Empero, si pretende asegurarse que, precisamente, la Constitución Nacional siga siendo el instrumento de la ordenación política y moral de la Nación (Fallos: 178:9), la solución del caso debe desentenderse de las identidades de los involucrados y no depender “de la opinión o de la conciencia social, bastante movediza, sobre todo cuando se trata de juzgar actos relacionados con la vida política” (Rodolfo Moreno, op. cit., loc. cit.). Un enfoque axiológico basado en el puro solipsismo no es la mejor puerta de entrada a la realidad que contempla la Constitución Nacional. Por el contrario, un examen neutral es la vía científica que conduce en plenitud a su conocimiento. De otro modo, los principios garantistas se verían conculcados “con el pretexto de defender paradójicamente el Estado de Derecho” (Muñoz Conde, op. cit., pág. 664).

En efecto, son los preceptos liberales de la Constitución argentina los que deben ser defendidos férreamente a fin de conjurar que el enfoque inevitablemente difuso y artificioso del derecho penal internacional conduzca a la destrucción de aquéllos (disidencia del juez Fayt en “Arancibia Clavel” (Fallos: 327:3312).

Por ello, oído el señor Procurador General, se declara procedente el recurso extraordinario y se revoca el pronunciamiento recurrido. Vuelvan los autos al tribunal de origen a fin de que, por quien corresponda, se dicte un nuevo pronunciamiento con arreglo a lo expresado. Notifíquese y remítase. – Carlos S. Fayt.

Disidencia parcial de la doctora Argibay:

Considerando: 1) La presente causa se siguió contra Santiago Omar Riveros por la presunta participación en diversos delitos (homicidios, privaciones ilegales de la libertad, torturas, apremios, lesiones, violaciones de domicilio) ocurridos “en distintas épocas” y con la concurrencia en los hechos de varias personas que formaban parte de las fuerzas armadas y de seguridad del Estado.

Mientras la investigación judicial se llevaba a cabo, el presidente de la República indultó, entre muchos otros, a Riveros mediante el decreto 1002/89. La Cámara Federal de Apelaciones de San Martín, con fecha 10 de noviembre de 1989, rechazó los planteos de inconstitucionalidad del referido indulto, hizo lugar a la excepción aducida por la defensa y, con la conformidad del fiscal de cámara, dictó el sobreseimiento definitivo de Santiago Omar Riveros.
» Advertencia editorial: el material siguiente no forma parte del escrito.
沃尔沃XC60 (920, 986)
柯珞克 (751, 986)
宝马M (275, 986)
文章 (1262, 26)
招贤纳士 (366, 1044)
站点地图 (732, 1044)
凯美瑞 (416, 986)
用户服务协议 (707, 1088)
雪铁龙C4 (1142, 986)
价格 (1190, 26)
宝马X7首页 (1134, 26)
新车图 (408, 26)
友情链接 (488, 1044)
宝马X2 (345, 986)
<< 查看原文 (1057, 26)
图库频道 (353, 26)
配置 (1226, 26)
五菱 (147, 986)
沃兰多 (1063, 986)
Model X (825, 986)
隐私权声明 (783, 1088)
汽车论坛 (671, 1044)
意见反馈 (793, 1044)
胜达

Contra esta decisión, los particulares damnificados interpusieron recurso extraordinario que esta Corte declaró mal concedido, con fecha 11 de diciembre de 1990 (Fallos: 313:1392). De esta forma se puso fin a la causa.

El 10 de noviembre de 2004, a partir de la presentación conjunta de diversas personas y de la Liga Argentina por los Derechos Humanos, el juez federal declaró la inconstitucionalidad del decreto 1002/89, y resolvió “privar de efectos en las actuaciones principales y casos conexos a la totalidad de actos y resoluciones dictados en consecuencia del decreto 1002/89”, entre ellos el sobreseimiento definitivo resuelto hacía más de una década. En relación con la decisión anteriormente reseñada que había dictado la Cámara de Apelaciones, expresó: “discrepo respetuosamente con lo resuelto por la Exma. Cámara del circuito con anterioridad en relación a esta cuestión, y entiendo que ello no debería ser interpretado como un alzamiento…”.

Frente a la apelación de la defensa, la Cámara Federal de San Martín revocó el auto impugnado reiterando los fundamentos por los que ese mismo tribunal había decidido confirmar la constitucionalidad del decreto de indulto y el sobreseimiento de Riveros. Fundó su decisión en que aquel pronunciamiento había quedado firme y generado derechos a favor del imputado que no podían cancelarse en virtud del principio constitucional de cosa juzgada. En tal sentido, señaló que “el indulto fue aplicado en autos y respecto del procesado, habiéndose descartado su inconstitucionalidad”, y recordó, a su vez, que el recurso extraordinario fue declarado mal concedido por esta Corte. También hizo mención al fallo dictado por el Tribunal en el precedente “Mercedes Aquino” (Fallos: 315:2421), que convalidó el decreto 1002/89 y también la sentencia de Fallos: 323:2648, que declaró contrario al principio de cosa juzgada volver sobre el punto ya resuelto relativo a su constitucionalidad.

Recurrida la decisión por los querellantes, la Sala II de la Cámara Nacional de Casación Penal rechazó las nulidades aducidas por la defensa y se pronunció por la inconstitucionalidad del decreto 1002/89, ordenando la prosecución de la causa. En lo que aquí interesa, consideró que el derecho de las víctimas y el deber del Estado de investigar los delitos de lesa humanidad, primaban sobre la garantía constitucional de cosa juzgada. Al respecto, señaló que “la cosa juzgada, en el presente caso, constituye para Santiago Omar Riveros un beneficio que no es otro que la misma detracción de derechos fundamentales de otros sujetos, es decir que se puedan investigar las violaciones a atributos elementales de los seres humanos, determinar quienes fueron sus responsables y aplicar las sanciones que correspondan”.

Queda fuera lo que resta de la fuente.